■ What to work on
Copy the lines verbatim, starting with the first line of the records and ending with the line containing "Click the up", both ends included.

START Supplied data

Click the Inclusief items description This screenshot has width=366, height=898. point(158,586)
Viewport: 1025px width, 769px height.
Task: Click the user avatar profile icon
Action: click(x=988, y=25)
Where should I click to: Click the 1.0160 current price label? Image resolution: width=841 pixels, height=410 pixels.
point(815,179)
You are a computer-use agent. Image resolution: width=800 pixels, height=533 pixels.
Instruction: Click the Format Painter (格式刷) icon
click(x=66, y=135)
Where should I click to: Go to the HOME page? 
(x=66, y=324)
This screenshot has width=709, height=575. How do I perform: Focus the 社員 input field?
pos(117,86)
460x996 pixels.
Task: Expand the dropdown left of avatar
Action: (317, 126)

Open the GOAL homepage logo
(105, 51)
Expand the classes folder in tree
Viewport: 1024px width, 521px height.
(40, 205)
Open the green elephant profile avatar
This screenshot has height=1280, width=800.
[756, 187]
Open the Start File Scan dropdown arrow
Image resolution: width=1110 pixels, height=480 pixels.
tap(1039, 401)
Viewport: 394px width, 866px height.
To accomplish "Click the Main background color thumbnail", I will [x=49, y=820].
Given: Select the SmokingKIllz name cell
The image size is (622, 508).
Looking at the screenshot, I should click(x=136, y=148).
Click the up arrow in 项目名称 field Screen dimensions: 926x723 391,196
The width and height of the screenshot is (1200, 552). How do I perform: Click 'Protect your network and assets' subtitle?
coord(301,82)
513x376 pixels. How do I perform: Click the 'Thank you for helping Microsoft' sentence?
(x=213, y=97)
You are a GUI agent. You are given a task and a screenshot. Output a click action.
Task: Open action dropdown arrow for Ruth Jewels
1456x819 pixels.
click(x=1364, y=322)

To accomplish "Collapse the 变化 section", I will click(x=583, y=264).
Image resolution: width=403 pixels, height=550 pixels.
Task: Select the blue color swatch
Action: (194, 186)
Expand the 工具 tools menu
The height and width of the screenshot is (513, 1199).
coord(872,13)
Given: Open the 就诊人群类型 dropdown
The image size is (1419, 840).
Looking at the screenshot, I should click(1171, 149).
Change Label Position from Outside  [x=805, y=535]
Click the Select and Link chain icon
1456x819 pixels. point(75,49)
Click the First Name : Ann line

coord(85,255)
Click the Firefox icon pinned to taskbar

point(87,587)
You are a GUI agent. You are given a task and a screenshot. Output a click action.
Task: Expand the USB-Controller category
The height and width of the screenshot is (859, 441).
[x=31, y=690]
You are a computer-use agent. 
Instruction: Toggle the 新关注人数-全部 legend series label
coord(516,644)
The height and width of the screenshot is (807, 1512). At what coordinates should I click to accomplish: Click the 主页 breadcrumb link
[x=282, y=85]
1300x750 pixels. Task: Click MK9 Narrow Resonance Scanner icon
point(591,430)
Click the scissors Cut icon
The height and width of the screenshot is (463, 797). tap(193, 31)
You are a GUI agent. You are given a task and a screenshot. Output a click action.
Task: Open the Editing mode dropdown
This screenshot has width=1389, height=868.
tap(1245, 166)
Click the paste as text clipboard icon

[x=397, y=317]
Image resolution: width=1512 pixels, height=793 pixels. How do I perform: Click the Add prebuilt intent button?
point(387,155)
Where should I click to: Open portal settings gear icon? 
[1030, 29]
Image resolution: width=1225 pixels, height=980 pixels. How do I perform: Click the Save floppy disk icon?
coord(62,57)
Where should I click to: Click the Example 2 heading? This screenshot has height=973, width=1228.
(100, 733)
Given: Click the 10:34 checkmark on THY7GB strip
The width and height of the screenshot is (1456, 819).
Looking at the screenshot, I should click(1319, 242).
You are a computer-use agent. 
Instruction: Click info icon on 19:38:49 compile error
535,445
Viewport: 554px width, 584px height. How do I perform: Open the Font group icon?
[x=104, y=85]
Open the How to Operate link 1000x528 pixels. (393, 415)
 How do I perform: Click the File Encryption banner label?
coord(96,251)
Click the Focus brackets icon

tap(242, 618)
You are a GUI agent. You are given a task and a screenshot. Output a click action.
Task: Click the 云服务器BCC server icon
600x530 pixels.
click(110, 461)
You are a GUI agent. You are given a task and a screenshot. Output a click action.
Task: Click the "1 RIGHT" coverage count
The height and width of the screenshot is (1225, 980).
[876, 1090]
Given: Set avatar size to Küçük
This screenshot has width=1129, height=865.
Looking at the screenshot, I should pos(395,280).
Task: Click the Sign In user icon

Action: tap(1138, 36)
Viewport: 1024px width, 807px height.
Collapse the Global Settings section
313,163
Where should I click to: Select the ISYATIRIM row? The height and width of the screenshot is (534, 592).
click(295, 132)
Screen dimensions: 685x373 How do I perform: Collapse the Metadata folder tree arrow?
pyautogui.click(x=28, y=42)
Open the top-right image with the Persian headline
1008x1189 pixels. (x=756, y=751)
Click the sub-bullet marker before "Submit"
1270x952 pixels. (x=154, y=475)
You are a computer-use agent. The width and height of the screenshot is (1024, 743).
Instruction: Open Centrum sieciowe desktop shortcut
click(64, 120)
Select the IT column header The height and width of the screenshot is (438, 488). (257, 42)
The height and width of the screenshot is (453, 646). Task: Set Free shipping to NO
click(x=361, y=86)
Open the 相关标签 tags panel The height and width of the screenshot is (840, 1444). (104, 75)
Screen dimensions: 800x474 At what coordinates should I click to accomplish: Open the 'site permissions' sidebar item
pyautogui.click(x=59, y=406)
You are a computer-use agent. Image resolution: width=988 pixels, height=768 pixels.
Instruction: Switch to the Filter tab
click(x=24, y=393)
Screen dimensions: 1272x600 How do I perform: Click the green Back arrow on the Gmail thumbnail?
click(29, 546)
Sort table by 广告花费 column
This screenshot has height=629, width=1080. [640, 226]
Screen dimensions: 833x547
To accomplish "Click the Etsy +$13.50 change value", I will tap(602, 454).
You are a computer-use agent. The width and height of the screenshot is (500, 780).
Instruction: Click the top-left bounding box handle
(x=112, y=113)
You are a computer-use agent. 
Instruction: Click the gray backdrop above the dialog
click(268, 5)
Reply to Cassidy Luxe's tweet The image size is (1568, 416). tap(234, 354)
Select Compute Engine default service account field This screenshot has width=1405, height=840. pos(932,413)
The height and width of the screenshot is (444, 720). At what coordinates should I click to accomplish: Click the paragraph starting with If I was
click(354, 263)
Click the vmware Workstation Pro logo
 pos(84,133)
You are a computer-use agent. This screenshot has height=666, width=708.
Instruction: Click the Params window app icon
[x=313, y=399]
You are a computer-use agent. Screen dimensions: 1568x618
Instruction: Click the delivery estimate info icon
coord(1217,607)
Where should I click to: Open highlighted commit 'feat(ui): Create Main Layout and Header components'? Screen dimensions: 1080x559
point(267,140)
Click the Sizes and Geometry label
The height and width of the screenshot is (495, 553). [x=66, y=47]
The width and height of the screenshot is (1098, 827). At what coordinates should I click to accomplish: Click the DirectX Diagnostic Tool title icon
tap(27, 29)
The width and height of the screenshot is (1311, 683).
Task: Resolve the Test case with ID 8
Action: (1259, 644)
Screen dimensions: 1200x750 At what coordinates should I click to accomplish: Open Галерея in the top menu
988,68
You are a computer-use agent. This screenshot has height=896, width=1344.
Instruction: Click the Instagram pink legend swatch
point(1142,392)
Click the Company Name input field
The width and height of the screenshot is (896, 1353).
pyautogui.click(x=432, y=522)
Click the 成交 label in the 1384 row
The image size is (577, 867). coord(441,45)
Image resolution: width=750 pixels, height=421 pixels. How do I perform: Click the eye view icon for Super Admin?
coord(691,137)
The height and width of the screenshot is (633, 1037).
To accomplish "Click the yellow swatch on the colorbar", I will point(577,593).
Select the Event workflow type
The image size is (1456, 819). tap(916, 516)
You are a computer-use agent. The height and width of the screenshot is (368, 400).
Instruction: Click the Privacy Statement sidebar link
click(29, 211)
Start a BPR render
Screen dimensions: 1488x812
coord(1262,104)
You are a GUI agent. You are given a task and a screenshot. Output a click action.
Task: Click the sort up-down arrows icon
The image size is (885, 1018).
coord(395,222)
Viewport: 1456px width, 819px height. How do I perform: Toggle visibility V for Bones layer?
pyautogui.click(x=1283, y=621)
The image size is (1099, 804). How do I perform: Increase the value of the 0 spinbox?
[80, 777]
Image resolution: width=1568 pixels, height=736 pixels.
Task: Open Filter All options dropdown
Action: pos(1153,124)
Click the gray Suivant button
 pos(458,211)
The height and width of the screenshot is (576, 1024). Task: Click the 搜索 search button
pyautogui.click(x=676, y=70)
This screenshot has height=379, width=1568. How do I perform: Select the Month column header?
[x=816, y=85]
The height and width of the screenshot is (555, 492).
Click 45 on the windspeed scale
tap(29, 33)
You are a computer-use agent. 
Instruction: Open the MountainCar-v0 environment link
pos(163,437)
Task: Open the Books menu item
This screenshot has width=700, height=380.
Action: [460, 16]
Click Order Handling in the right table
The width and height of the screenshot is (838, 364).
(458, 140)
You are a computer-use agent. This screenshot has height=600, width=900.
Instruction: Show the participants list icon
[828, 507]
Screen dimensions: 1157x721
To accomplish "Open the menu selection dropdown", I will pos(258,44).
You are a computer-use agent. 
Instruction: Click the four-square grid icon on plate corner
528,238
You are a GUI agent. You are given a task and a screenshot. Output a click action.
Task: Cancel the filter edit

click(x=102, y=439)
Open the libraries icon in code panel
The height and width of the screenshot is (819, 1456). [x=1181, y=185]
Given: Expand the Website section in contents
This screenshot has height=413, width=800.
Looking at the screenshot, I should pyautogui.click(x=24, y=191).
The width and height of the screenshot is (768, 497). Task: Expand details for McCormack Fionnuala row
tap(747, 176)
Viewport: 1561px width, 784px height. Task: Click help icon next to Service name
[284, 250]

END Supplied data

■ Task solution
Click the Inclusief items description This screenshot has width=366, height=898. point(158,586)
Viewport: 1025px width, 769px height.
Task: Click the user avatar profile icon
Action: click(x=988, y=25)
Where should I click to: Click the 1.0160 current price label? Image resolution: width=841 pixels, height=410 pixels.
point(815,179)
You are a computer-use agent. Image resolution: width=800 pixels, height=533 pixels.
Instruction: Click the Format Painter (格式刷) icon
click(x=66, y=135)
Where should I click to: Go to the HOME page? 
(x=66, y=324)
This screenshot has width=709, height=575. How do I perform: Focus the 社員 input field?
pos(117,86)
460x996 pixels.
Task: Expand the dropdown left of avatar
Action: (317, 126)

Open the GOAL homepage logo
(105, 51)
Expand the classes folder in tree
Viewport: 1024px width, 521px height.
(40, 205)
Open the green elephant profile avatar
This screenshot has height=1280, width=800.
[756, 187]
Open the Start File Scan dropdown arrow
Image resolution: width=1110 pixels, height=480 pixels.
tap(1039, 401)
Viewport: 394px width, 866px height.
To accomplish "Click the Main background color thumbnail", I will [x=49, y=820].
Given: Select the SmokingKIllz name cell
The image size is (622, 508).
Looking at the screenshot, I should click(x=136, y=148).
Click the up arrow in 项目名称 field Screen dimensions: 926x723 391,196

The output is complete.